(Saved entries)
◇ ◇ ◇ ◇ ◇ ◇ ◇

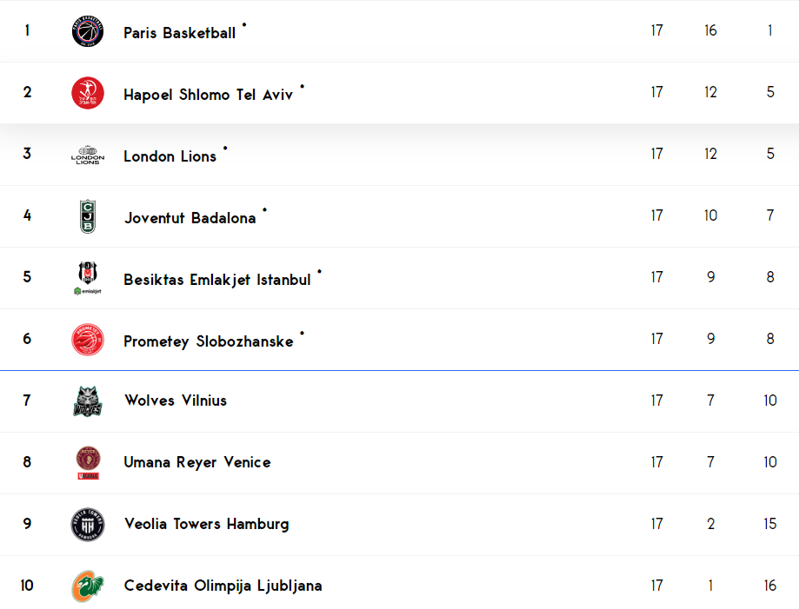Viewport: 799px width, 609px height.
Task: Click the Joventut Badalona green crest
Action: (88, 216)

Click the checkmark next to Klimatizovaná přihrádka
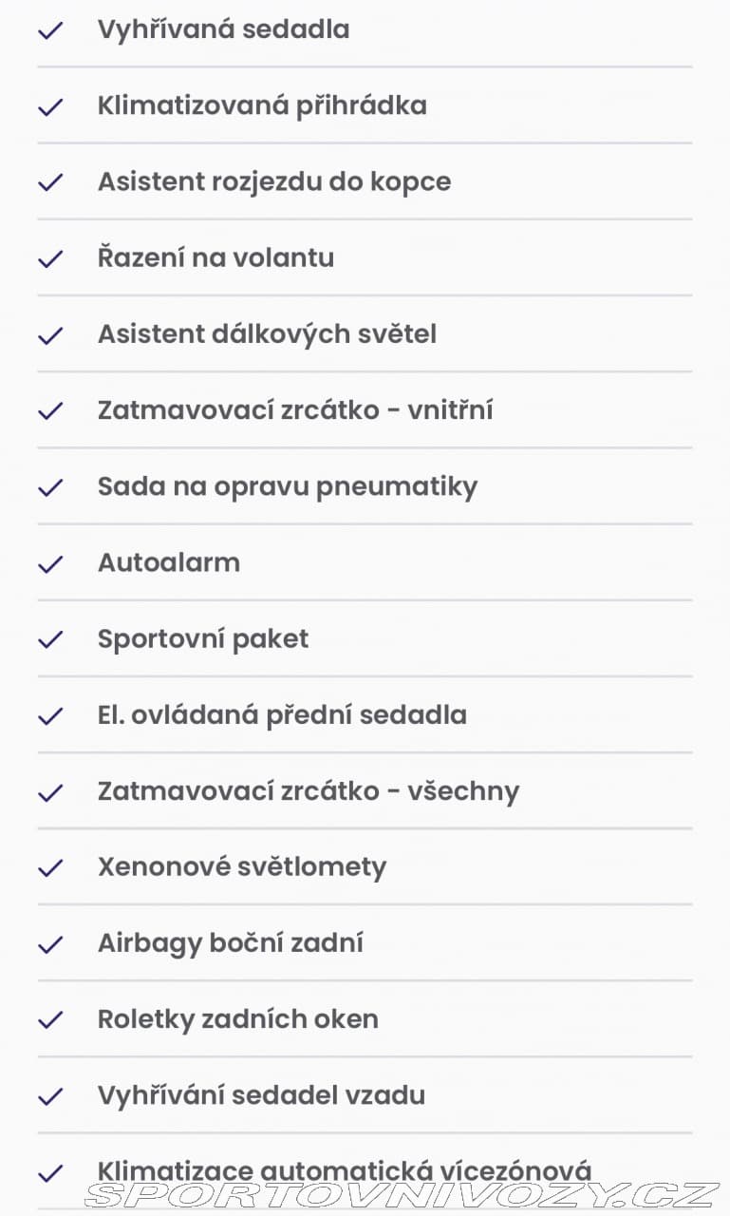tap(49, 106)
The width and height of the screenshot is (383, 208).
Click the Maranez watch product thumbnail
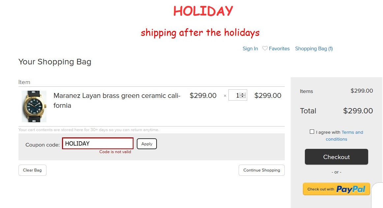34,106
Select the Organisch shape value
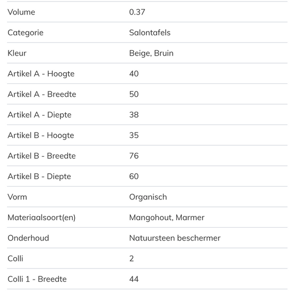The width and height of the screenshot is (294, 294). (148, 197)
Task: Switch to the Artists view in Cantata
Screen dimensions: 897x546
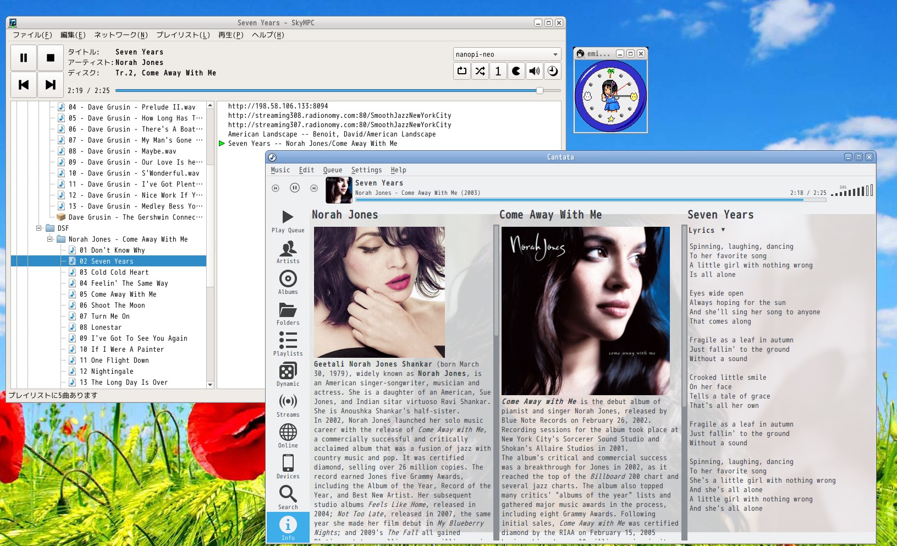Action: coord(288,252)
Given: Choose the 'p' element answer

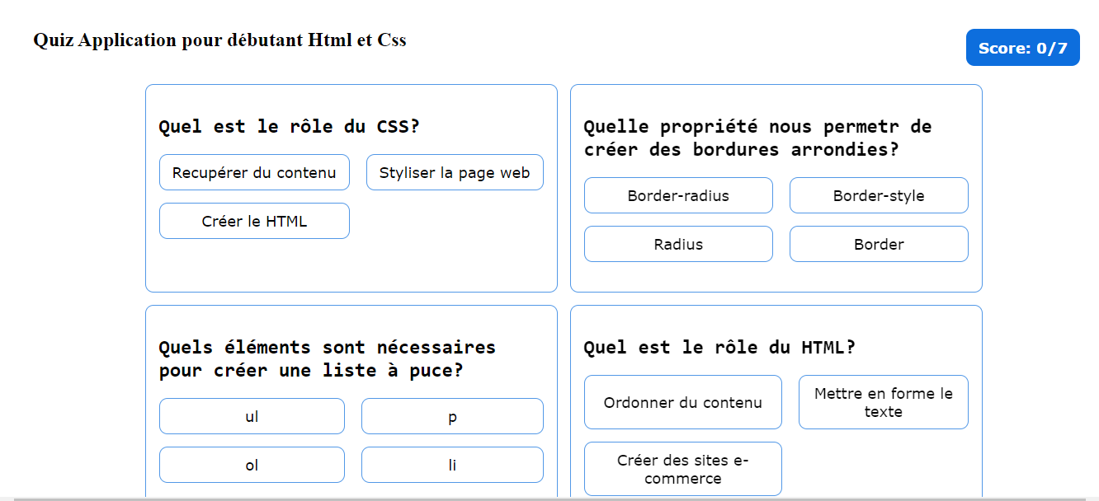Looking at the screenshot, I should (x=452, y=416).
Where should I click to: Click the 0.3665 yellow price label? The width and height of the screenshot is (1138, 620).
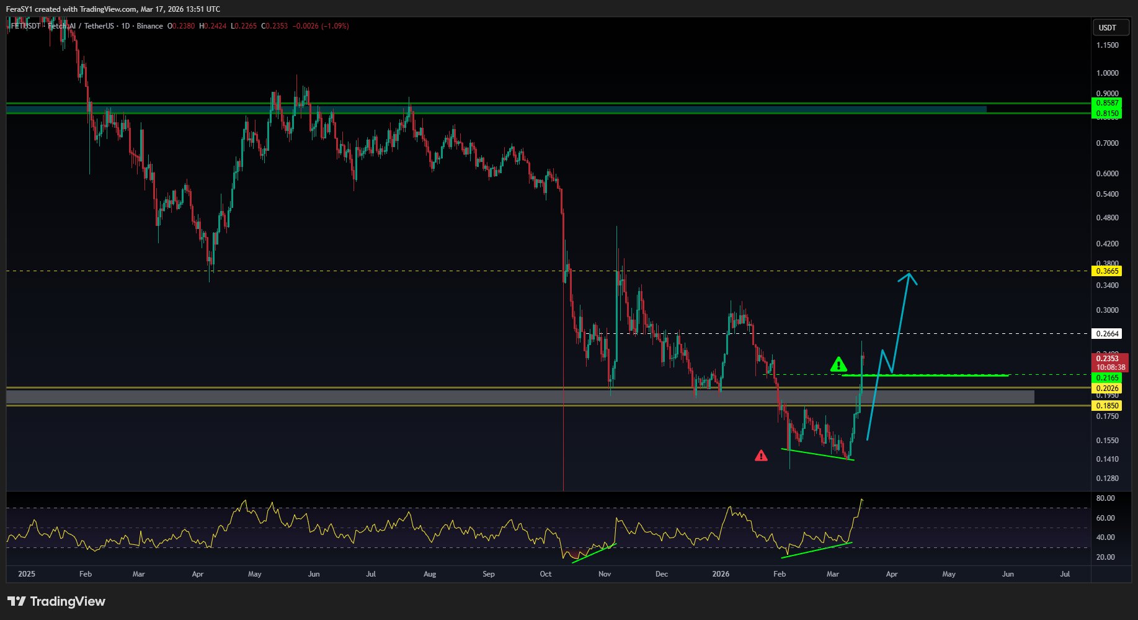click(x=1107, y=271)
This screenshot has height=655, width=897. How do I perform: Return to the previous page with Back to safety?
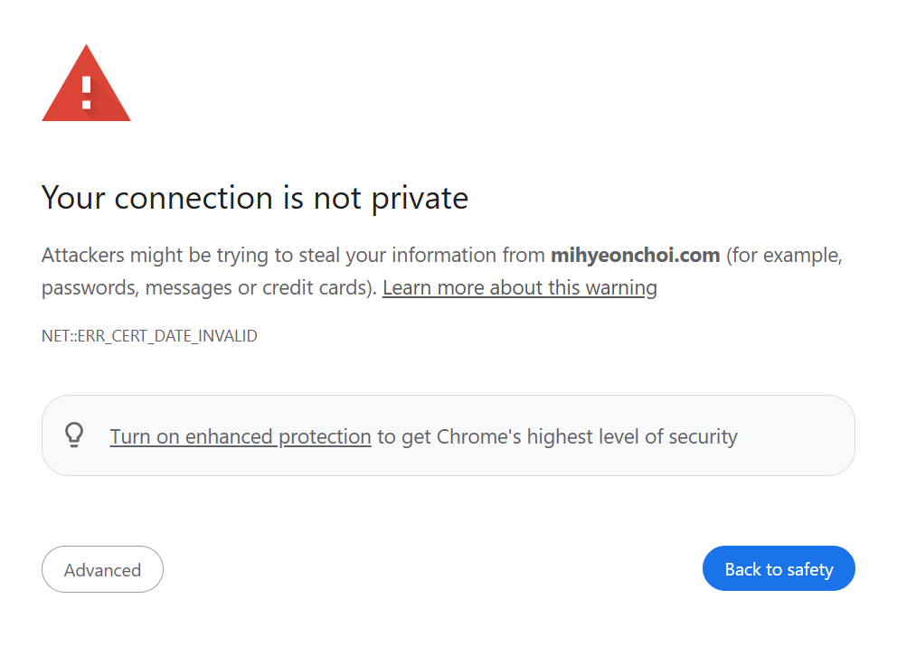[779, 569]
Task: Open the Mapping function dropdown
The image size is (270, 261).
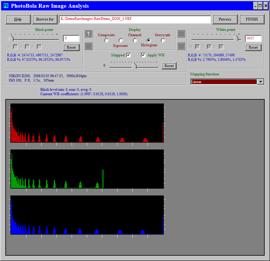Action: point(260,82)
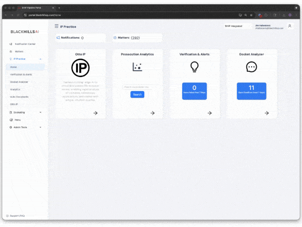
Task: Click the Prosecution Analytics scatter chart icon
Action: pos(137,67)
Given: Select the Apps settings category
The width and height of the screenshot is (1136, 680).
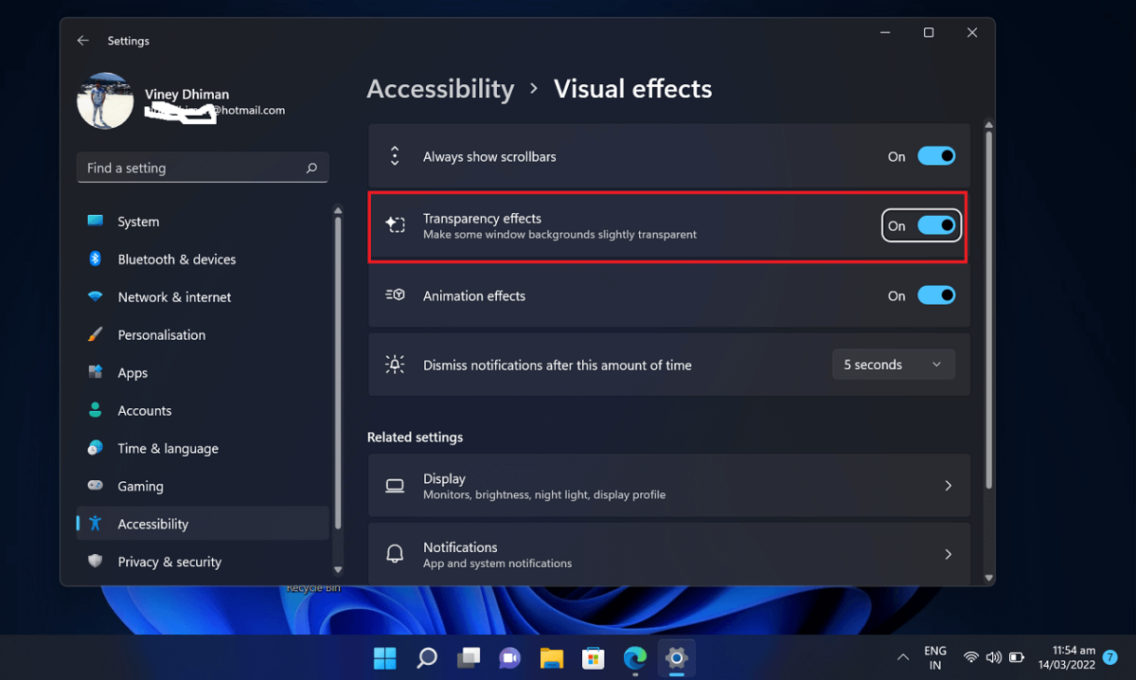Looking at the screenshot, I should (133, 372).
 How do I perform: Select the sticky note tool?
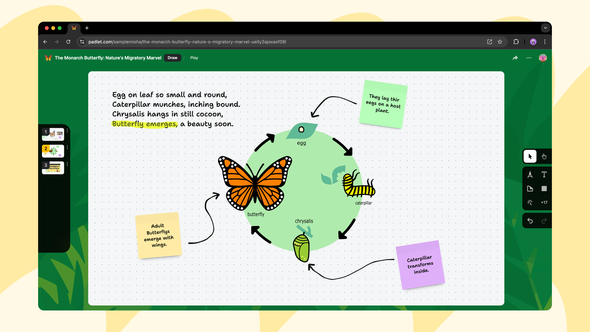530,188
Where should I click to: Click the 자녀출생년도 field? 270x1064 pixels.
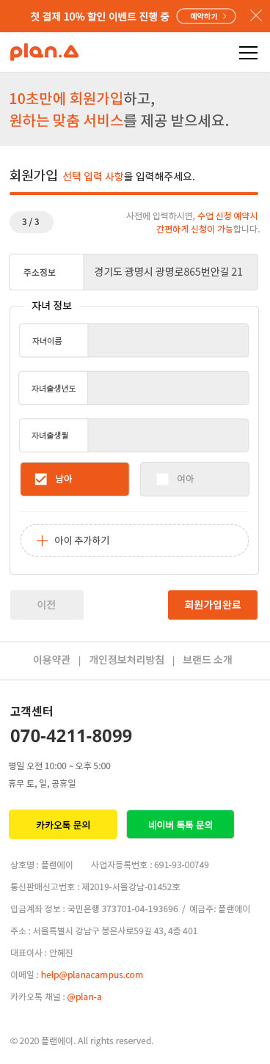(x=168, y=388)
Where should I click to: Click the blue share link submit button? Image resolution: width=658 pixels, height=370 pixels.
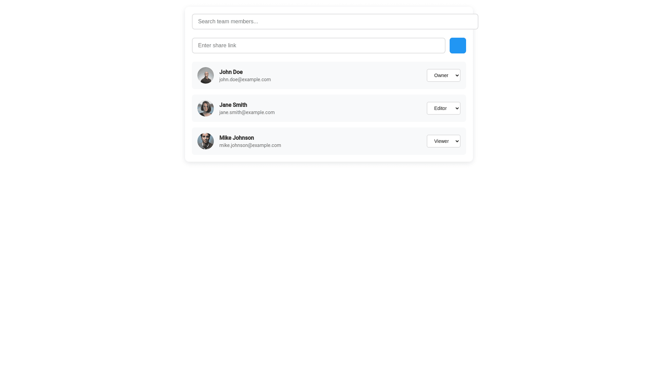458,45
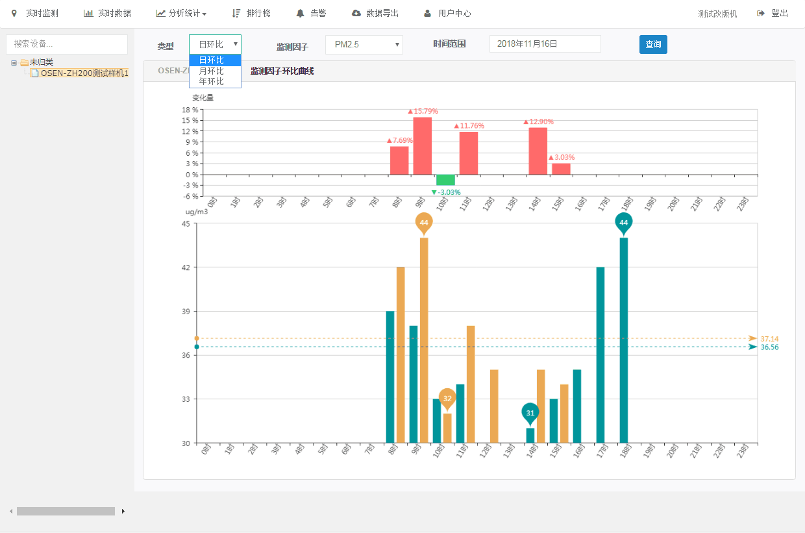Screen dimensions: 805x533
Task: Click the 搜索设备 search box
Action: [x=66, y=44]
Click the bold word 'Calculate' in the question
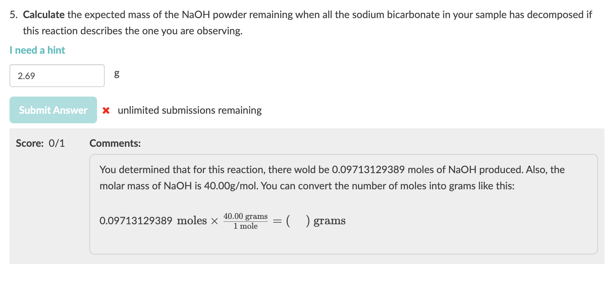Screen dimensions: 612x284 click(x=43, y=15)
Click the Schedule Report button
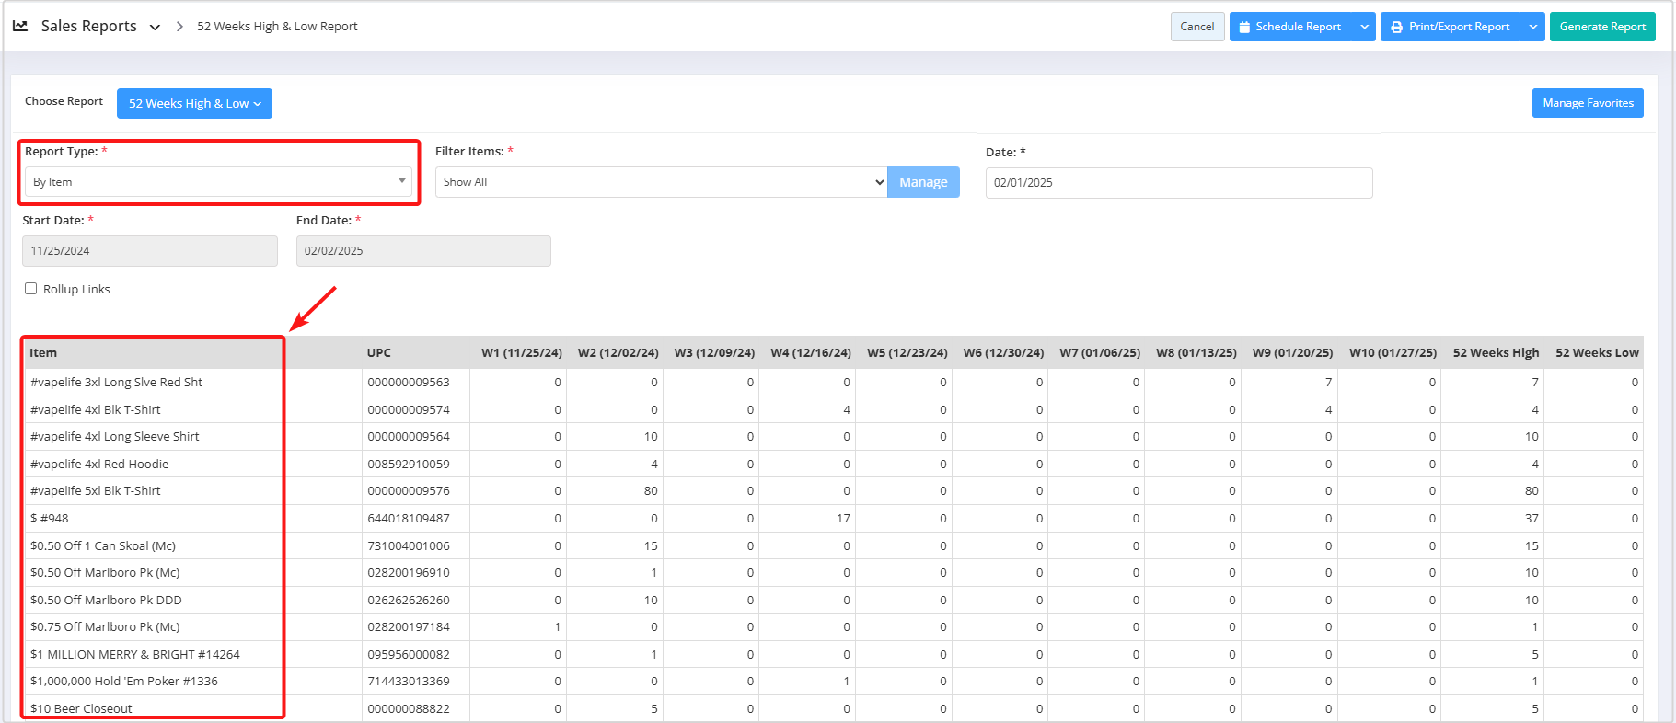Viewport: 1676px width, 723px height. [1290, 27]
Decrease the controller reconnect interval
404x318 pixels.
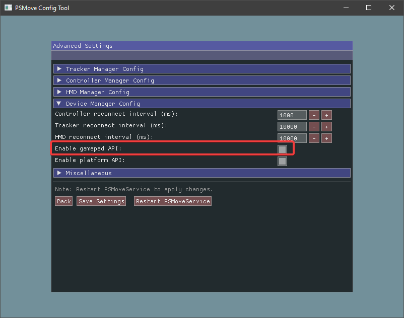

◇ ◇ ◇ ◇ ◇ ◇ ◇

» Your goal: Starting at the line containing "Click the checkmark" and stopping at the line containing "Task: Switch to the Artists view in Cantata", output each line exactly as it appears above. Leave out the pictures.

» Reply:
Click the checkmark next to Klimatizovaná přihrádka
tap(49, 106)
The width and height of the screenshot is (383, 208).
Click the Maranez watch product thumbnail
34,106
Select the Organisch shape value
The width and height of the screenshot is (294, 294). (148, 197)
Task: Switch to the Artists view in Cantata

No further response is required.